21 - Traditional Jazz, Vince Hickey and the Blues

Blue Notes

Vincent Hickey was a drummer. He patterned himself after a New Orleans drummer called Baby Dodds, who was the brother of Johnny Dodds, a well-known clarinetist who had played in Kid Ory’s band.

Vince was a member of a radical group I belonged to in the 60’s. Vince and I became friends because we both liked traditional jazz and, as he put it, the other members of the group were a ‘bunch of tin ears’. In other words, they didn’t get it’ when it came to music. I sort of ‘got it’, although I was green as grass. I had already started a collection of traditional jazz music with Johnny Dodds, Sidney Bechet, King Oliver, Kid Ory and the like.

I had a plastic slide whistle, sort of a kid’s version of a trombone, and I learned to play against those New Orleans jazz records, to improvise. That kind of music, when they’re all playing together in a session without the solo bits. There wasn’t as much soloing then as there is nowadays, they actually played counterpoint. If you separated out the different instruments, the lead instruments like clarinet and trumpet and so forth, then they each played different tunes over the same chord changes and the tunes all worked together. This really caught my imagination because I’d always loved counterpoint from listening to Johann Sebastian Bach. My Dad really played Bach a lot. Now, here was counterpoint again but it was jazz and that was absolutely terrific. In with the jazz was also that golden root – the Blues.

Vince would come over from time to time, particularly if I fed him. He showed me some things about drumming. He was quite amazing in my neophyte way of looking at it. He could play something called ‘the spoons’ which was as old-time instrumental timekeeping trick involving kitchen cutlery. He could crumple up paper and make it sound like brushes. Vince could turn just about anything into a drum kit. He was a good drummer.

He was the son-in-law of Victoria Spivey. Vince himself was half Irish and half Italian and, boy, could he make meatballs! He was married to Victoria’s adopted daughter and I got to meet the family through him. I went to the Victoria Spivey (she always pronounced it Speevey) /Lonnie Johnson Reunion at Gerdes’ Folk City. That was a stellar night I’ve covered in another podcast.

16 - Reunion of Victoria Spivey & Lonnie Johnson at Gerdes Folk City in NYC

I continued with my interest in traditional music, although what I was hearing around me was the kind of wishy-washy folk music that was popular. There were some really excellent musicians that came out of the folk music boom but a lot of it was crap. In between the cracks there, the real stuff was coming through. My ear had been trained by listening to that early jazz music so that when I heard the real thing I recognized it as being part of the root. A lot of this early jazz music was blues-based. The blues had sort of seeped into New Orleans. W.C. Handy was actually a field researcher for these early blues tunes and copyrighted everything he laid an ear to – God bless him.

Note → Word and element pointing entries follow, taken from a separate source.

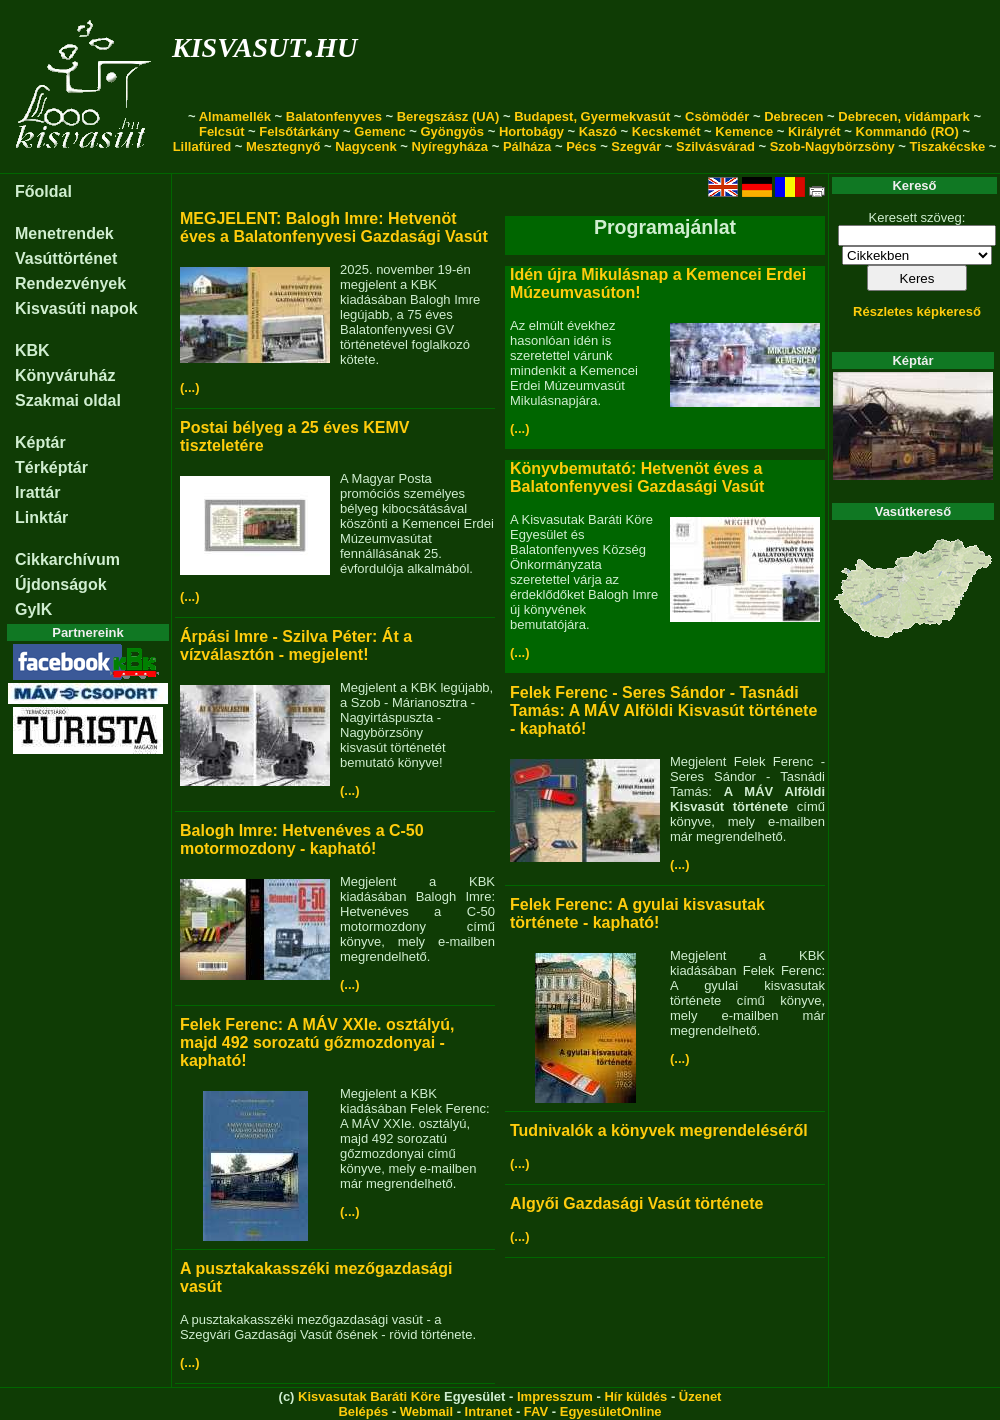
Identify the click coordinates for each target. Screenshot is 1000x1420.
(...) (190, 387)
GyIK (33, 609)
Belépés (363, 1411)
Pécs (581, 146)
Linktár (41, 517)
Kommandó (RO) (907, 131)
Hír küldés (635, 1396)
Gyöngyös (452, 131)
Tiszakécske (947, 146)
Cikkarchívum (67, 559)
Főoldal (43, 191)
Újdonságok (61, 584)
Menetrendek (64, 233)
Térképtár (51, 467)
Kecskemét (666, 131)
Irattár (37, 492)
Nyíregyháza (449, 146)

I was at Washington Square Park where folksingers used to congregate around the dry, central fountain. An old coloured gentleman showed up with his guitar and a promoter. I didn’t know who he was but he was obviously a known traditional blues musician, a pioneer. When he started to play a herd of young blues wannabees clustered around him quite quickly and started playing too. I don’t think it mattered if they were in tune or even playing the same song as long as they could say afterwards, that they had played with this particular blues pioneer. I didn’t much care for that. I’d have sooner heard the old guy and what he had to sing but there you go.

Another time in Tompkins Square Park on New York’s Lower East Side they had brought in a five-part gospel group, just vocals. They were just standing on the grass and singing and it was quite, quite marvelous and what was really good about it was that I knew what they were going to sing for each line. I had learned. I had picked it up and here it was alive and standing before me, all familiar to me. The music of the black South had become, mysteriously, my music.

I also heard Canadian jazz pianist, arranger, composer and bandleader, Gil Evans, in that same park and that was another good and real experience of a different kind.

I was woodshedding a lot at this time, learning to play the guitar, after my fashion. I was singing these old blues numbers over and over again. I never got tired of them. There was something new about them every time. This wasn’t like popular music at all. This music had legs, had staying power. And, of course, the blues was about real things that happened to real people. It was folk music but folk music that was still alive and still kicking!